PASSAGE TO READ:

Prove all things; hold fast that which is good.

Before continuing my topic (Re-Defining ‘Church’), I think I should give some further clarity to my church background affiliations (somewhat for personal reasons) in my attempt to offend no one.  I realize that I sometimes pick on certain groups, generally this is because I have some degree of background experience with these groups, however, and am not attempting to be malicious (of course, most of those who read this blog have no way of knowing that unless I say so), but feel a certain amount of familial affections wherein I feel I can tease on certain traits.

I grew up in a traditional Pentecostal denomination (one of the early ones founded shortly after the Asuza street revival (circa 1910s)).  While the denomination I came from is large, and has a fairly good sized range of variable degrees of freedom in the Spirit, I found that the local body I grew up in  was what I would refer to as: ‘theologically Pentecostal.’  That is, they believed in the Holy Ghost Baptism, and the gifts, but they generally weren’t walking in the power of these things (at least not as a whole).  (And, again, I hope no one takes offense at my calling it like I see it, these were good people but in my growth, and rigor for the Lord, I wasn’t seeing the greater fullness that I knew is for the people of God.  I realize now that what I was looking for was a community that could fully model the church in the book of Acts – high standards, I know, but I just felt [feel] we should live daily in the highest possible standing of God’s call.).

While involved with the traditional Pentecostal denomination I explored several other groups, denominations, and affiliates (I was generally pretty open, though I chronicled blowing one such opportunity in this post.)  I worked for an inter-denominational Christian Camp for a while, where I got exposed to a team from a group from what is now considered the New Apostolic Reformation (NAR).  I was immediately taken by two things with this group 1) the small team I was exposed to seemed to be modelling greater fullness in the Holy Spirit power than any group I had previously been personally exposed to, and 2) they seemed to have an excessive emphasis on spiritual ecstasy.

I was pleasantly surprised, albeit a little perplexed at the apparent excesses, to have met with these.  To make a longer story short, I initially felt that I was finally finding what I had been looking for – a church that operated in the same power and manifestation as in the book of Acts.  Honestly, to this day – I don’t know of another group that does so more fully, and so when I tease on the NAR, I ended up joining a missions team with the group/denomination/whatever-you-want-to-call-it.  I tease on the ‘Apostolics,’ or the ‘NAR’ sometimes in the same familial way that I sometimes tease on classic Pentecostals.  I suppose that I consider myself ‘one of them,’ but I don’t think that the church/group/whatever-you-want-to-call-it has discovered all Truth, and I think sometimes there is a tendency to go into excesses without a willingness to receive any form of correction on it (it sometimes seems that anyone who would attempt to make any form of correction – unless they are a recognized ‘Apostle’ or ‘Prophet’ within the group – is labelled ‘religious’ and ignored).

WHAT IS NEEDED: Can you give the part of the post on church background that opens with "While involved with" and closes with "on spiritual ecstasy." again, swapping "Christian Camp" for "Bible Camp"?

SUPPLIED ENTRIES:
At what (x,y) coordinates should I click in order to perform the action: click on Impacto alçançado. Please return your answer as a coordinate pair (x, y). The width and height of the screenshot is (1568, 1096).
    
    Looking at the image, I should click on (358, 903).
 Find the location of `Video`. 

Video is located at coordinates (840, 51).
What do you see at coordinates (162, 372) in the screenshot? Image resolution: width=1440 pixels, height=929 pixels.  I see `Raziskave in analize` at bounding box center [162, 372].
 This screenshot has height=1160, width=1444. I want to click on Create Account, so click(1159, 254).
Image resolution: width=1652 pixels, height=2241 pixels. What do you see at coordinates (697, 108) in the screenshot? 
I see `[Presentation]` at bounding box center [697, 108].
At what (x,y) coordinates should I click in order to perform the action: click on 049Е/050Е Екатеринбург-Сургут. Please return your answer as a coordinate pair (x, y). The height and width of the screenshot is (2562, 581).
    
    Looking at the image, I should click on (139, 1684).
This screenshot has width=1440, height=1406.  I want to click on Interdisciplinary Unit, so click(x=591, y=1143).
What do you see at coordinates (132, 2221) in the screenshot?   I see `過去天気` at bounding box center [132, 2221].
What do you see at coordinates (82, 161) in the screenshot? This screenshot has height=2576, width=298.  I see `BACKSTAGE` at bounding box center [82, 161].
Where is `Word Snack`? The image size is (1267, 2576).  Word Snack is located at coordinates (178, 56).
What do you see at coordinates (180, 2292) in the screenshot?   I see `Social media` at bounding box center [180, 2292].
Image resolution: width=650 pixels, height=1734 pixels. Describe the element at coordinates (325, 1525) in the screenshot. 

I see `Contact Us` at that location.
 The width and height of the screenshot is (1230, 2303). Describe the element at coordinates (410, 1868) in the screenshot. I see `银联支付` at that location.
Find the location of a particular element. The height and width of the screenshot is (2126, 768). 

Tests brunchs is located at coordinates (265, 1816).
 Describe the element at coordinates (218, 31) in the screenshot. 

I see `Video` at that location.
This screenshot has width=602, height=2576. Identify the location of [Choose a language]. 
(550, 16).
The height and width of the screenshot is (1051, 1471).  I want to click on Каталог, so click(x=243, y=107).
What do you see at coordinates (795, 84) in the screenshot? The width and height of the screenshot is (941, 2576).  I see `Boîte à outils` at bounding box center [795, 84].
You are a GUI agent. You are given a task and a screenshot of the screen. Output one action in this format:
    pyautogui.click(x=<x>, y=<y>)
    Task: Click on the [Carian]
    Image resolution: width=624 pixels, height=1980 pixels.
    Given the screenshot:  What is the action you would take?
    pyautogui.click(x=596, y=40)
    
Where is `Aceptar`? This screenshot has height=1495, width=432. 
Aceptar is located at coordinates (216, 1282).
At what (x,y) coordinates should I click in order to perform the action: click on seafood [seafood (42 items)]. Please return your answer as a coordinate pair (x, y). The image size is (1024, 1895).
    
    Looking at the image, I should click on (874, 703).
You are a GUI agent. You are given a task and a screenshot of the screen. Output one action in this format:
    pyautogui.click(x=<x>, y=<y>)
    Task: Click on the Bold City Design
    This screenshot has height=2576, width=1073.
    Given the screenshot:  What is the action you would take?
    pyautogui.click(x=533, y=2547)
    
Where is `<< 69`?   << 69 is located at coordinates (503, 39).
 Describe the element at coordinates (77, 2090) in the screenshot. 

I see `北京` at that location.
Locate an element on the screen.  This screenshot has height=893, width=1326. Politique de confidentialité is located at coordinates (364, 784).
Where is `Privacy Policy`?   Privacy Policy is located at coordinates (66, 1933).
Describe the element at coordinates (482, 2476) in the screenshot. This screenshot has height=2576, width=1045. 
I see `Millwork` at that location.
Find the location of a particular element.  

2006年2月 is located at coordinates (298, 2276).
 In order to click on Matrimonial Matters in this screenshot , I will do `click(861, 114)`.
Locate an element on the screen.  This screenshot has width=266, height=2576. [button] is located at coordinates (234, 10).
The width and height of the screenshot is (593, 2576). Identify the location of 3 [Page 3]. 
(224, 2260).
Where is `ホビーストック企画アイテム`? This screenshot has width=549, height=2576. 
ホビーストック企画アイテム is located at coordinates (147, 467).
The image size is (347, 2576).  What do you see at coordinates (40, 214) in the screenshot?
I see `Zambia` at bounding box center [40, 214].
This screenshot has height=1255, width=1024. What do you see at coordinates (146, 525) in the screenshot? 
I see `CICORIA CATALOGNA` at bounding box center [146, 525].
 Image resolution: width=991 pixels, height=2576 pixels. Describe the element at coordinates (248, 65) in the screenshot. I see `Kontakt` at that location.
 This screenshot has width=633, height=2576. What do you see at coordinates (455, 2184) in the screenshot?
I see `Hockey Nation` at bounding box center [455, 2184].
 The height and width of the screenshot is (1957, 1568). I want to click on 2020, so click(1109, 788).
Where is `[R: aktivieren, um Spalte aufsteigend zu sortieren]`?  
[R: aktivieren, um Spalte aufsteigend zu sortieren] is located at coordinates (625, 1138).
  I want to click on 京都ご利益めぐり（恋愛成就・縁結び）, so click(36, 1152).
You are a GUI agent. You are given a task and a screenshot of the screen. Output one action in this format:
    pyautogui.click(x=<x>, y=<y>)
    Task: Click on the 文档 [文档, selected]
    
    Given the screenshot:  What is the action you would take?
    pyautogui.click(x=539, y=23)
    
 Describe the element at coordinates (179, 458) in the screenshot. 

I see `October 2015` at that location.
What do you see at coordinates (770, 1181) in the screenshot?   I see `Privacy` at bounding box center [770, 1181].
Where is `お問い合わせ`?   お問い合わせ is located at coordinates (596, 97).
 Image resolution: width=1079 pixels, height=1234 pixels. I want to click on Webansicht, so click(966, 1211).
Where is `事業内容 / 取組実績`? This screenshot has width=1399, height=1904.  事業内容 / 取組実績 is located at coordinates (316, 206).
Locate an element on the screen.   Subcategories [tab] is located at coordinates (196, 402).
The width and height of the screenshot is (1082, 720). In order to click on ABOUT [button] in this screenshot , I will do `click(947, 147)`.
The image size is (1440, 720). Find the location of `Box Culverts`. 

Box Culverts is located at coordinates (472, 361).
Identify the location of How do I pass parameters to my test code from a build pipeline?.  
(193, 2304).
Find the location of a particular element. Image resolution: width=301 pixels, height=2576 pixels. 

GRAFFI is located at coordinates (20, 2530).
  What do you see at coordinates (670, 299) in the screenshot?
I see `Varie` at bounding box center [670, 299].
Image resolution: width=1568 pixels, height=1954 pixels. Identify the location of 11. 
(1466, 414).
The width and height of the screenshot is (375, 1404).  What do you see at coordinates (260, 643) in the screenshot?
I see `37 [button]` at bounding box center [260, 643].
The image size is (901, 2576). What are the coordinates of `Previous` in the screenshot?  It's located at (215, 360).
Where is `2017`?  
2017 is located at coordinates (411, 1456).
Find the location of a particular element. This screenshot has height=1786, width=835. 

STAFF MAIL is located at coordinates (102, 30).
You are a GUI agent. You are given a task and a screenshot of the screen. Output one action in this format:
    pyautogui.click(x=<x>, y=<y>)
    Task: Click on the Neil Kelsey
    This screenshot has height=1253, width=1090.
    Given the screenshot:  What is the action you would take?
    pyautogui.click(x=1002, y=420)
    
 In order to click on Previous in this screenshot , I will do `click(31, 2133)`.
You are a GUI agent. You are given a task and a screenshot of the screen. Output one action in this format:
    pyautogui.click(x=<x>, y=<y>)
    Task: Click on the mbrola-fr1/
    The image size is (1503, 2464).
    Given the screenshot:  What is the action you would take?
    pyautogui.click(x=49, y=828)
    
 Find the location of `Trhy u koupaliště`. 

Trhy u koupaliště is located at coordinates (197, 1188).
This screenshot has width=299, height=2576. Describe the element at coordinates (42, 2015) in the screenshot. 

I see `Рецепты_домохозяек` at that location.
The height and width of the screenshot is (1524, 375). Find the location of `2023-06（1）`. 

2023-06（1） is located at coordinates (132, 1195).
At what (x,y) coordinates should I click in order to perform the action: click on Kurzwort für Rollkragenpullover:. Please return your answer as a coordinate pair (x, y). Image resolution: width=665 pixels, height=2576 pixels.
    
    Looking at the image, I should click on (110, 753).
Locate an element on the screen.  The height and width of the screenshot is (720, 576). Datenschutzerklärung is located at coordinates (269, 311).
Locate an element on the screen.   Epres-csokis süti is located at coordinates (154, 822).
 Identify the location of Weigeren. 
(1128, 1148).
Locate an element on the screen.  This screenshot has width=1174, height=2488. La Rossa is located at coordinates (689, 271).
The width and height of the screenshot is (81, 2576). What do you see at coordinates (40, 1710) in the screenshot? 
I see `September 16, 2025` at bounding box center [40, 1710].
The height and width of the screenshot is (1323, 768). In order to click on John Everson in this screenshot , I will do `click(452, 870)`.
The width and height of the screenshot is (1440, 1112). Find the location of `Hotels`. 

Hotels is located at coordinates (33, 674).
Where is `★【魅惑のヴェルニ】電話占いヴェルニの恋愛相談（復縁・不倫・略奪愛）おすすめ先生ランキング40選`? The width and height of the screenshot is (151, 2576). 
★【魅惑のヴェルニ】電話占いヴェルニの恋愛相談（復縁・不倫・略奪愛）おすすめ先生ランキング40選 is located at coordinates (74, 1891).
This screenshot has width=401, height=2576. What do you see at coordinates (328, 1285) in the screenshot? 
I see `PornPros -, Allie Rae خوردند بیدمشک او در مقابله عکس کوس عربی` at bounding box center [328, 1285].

EXERCISE OUTPUT:
While involved with the traditional Pentecostal denomination I explored several other groups, denominations, and affiliates (I was generally pretty open, though I chronicled blowing one such opportunity in this post.)  I worked for an inter-denominational Bible Camp for a while, where I got exposed to a team from a group from what is now considered the New Apostolic Reformation (NAR).  I was immediately taken by two things with this group 1) the small team I was exposed to seemed to be modelling greater fullness in the Holy Spirit power than any group I had previously been personally exposed to, and 2) they seemed to have an excessive emphasis on spiritual ecstasy.